Executive order 13990 - Ended Keystone XL, changed the permitting process for oil and gas drilling to essentially make it economically unviable to perform new oil and gas drilling, placed a moratorium on drilling on federal lands, and eliminates any perceived fossil fuel subsidies [hardly any exist, most subsidies (and they are extensive) go to renewable energy projects].
Executive order 14008
February 26, 2021 - Biden updates the "social cost of greenhouse gas emissions," dramatically altering the way the U.S. government calculates the real-world costs of climate change. The move could reshape a range of consequences, from whether to allow new fossil fuel leasing on federal lands and waters to what sort of steel is used in taxpayer-funded infrastructure projects. The administration plans to boost the figure it will use to assess greenhouse gas pollution's damage inflicts on society to $51 per ton of carbon dioxide – a rate more than seven times higher than that used by former president Donald Trump. But experts say it could reach as high as $125 per ton once the administration conducts a more thorough analysis.

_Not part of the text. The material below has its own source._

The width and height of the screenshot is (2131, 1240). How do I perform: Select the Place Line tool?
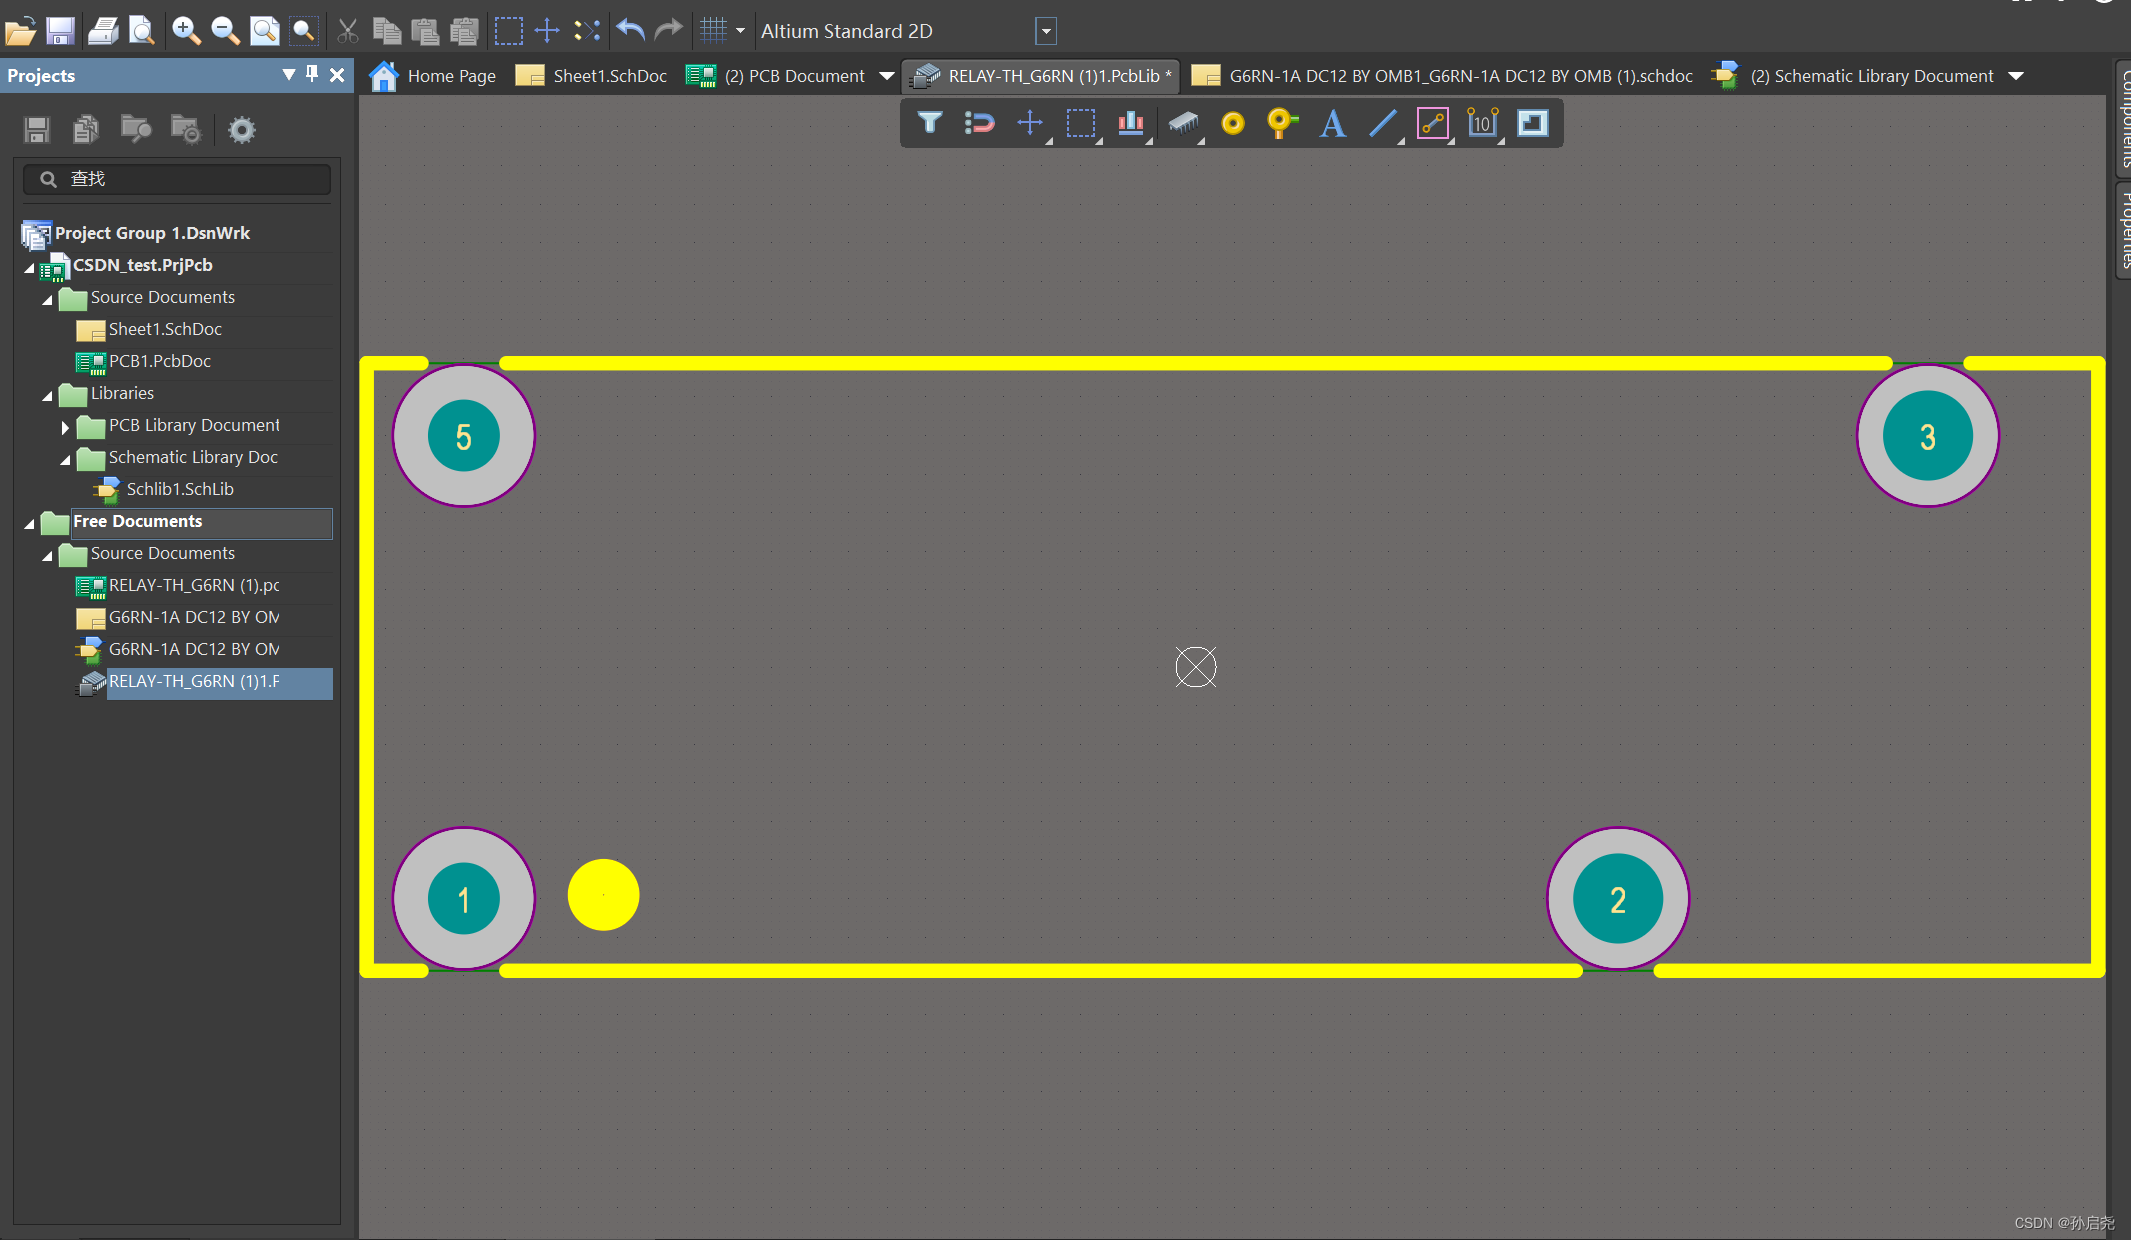click(1383, 124)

This would apply to any new oil and gas lease sale, raising producers’ costs to deliver new supplies.
Basically, Biden has said there will be no new drilling on federal lands, which means that natural gas, oil, and other petroleum products in this country will be limited to existing wells and that no new infrastructure projects will be approved (other than Manchin's Mountain Valley Pipeline which got streamlined as part of the Inflation Reduction Act, more rules for thee and not for me from the left).